Evaluation of short-term climate change prediction in multi-model CMIP5 decadal hindcasts

This study assesses the CMIP5 decadal hindcast/forecast simulations of seven state-of-the-art ocean-atmosphere coupled models. Each decadal prediction consists of simulations over a 10 year period each of which are initialized every five years from climate states of 1960/1961 to 2005/2006. Most of the models overestimate trends, whereby the models predict less warming or even cooling in the earlier decades compared to observations and too much warming in recent decades.
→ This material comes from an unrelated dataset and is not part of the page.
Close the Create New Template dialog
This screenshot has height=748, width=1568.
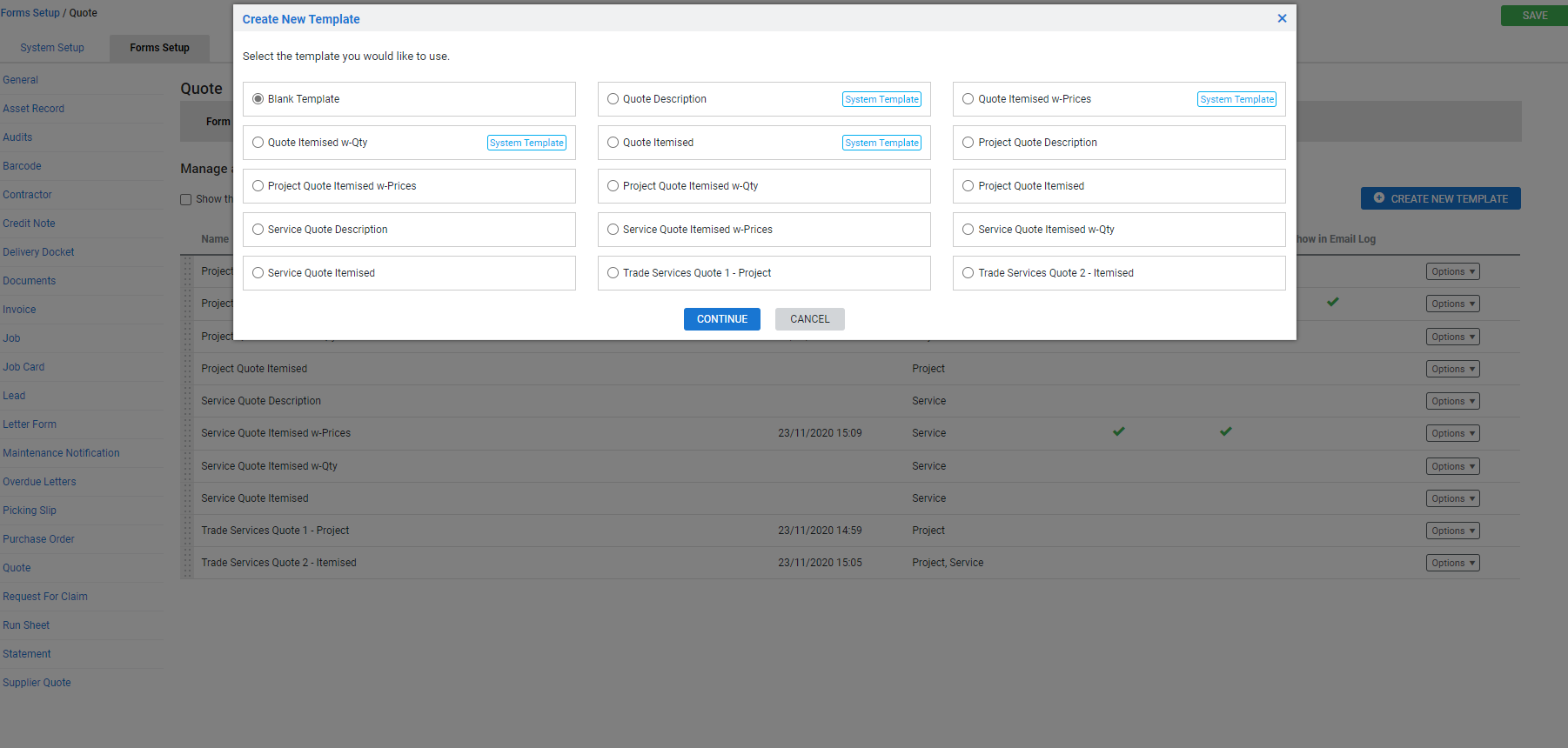pyautogui.click(x=1281, y=18)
All models show high prediction skill for surface temperature over the Indian, North Atlantic and western Pacific Oceans where the externally forced component and low-frequency climate variability is dominant. However, low prediction skill is found over the equatorial and North Pacific Ocean. The Atlantic Multidecadal Oscillation (AMO) index is predicted in most of the models with significant skill, while the Pacific Decadal Oscillation (PDO) index shows relatively low predictive skill. The multi-model ensemble has in general better-forecast quality than the single-model systems for global mean surface temperature, AMO and PDO. Citation: Kim, H.-M., P. J. Webster, and J. A. Curry (2012), Evaluation of short-term climate change prediction in multi-model CMIP5 decadal hindcasts, Geophys. Res. Lett., 39, L10701, doi:10.1029/2012GL051644.